LAMALERA, kampung nelayan yang terletak di pantai Selatan Lembata menghadap Laut Sawu mempunyai situasi tersendiri sebagai berikut. Di masa lampau Lamalera merupakan suatu kampung besar tapi terbagi atas dua kampung: yang satu letaknya lebih tinggi, namanya Teti Lefo (kampung di atas) dan yang lain lebih rendah, namanya Lali Fatan (kampung di bawah). Fatan artinya pantai, dan di desa Lali Fatan terletak pelabuhan dan tempat perahu-perahu.
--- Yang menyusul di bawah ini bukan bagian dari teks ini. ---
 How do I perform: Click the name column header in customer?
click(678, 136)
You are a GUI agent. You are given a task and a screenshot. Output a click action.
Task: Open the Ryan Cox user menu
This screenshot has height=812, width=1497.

Sejak 1990 Lamalera telah menjadi dua desa otonom, yakni Desa Lamalera Atas alias Lamalera A dan Lamalera Bawah alias Lamalera B, masing-masing dengan kepala desa sendiri-sendiri.
Di antara dua desa ini terletak sebuah bukit. Di atas bukit itu terletak Sebagian dari desa Lamalera Atas. Bukit itu disebut Fung.
Untuk lalu lintas antara desa Lamalera A dan desa Lamalera B orang harus melewati Fung disuatu tempat yang dikenal dengan nama Gripe. Disitu tidak ada jalan, hanya ada tebing batu yang tegak dan tinggi. Ratusan tahun lalu, sejak orang Lamalera datang dan berdiam di tempat ini, Gripe itu mesti dilewati, entah dengan cara yang tidak diketahui. Namun akhirnya terdapat disitu sebuah ‘jalan’ umum. Tapi bagaimana rupa jalan itu bisa dibayangkan kalua kita membaca catatan di bawah ini.
Pada bulan Juni tahun 1886, dua imam Yesuit yaitu P. C. ten Brink SY dan P. Yoh de Vries SY singgah di Lamalera dan mempermandikan 125 anak-anak Lamalera menjadi Katolik, dan dengan demikian Gereja Katolik berdiri di Lembata. Mula-mula upacara itu diadakan di Lamalera B, lalu pada hari berikutnya mereka mengadakan upacara yang sama di Lamalera A. Nah berikut ini P. C. ten Brink SY menuturkan sedikit mengenai usaha keduanya untuk sampai ke kampung Lamalera A.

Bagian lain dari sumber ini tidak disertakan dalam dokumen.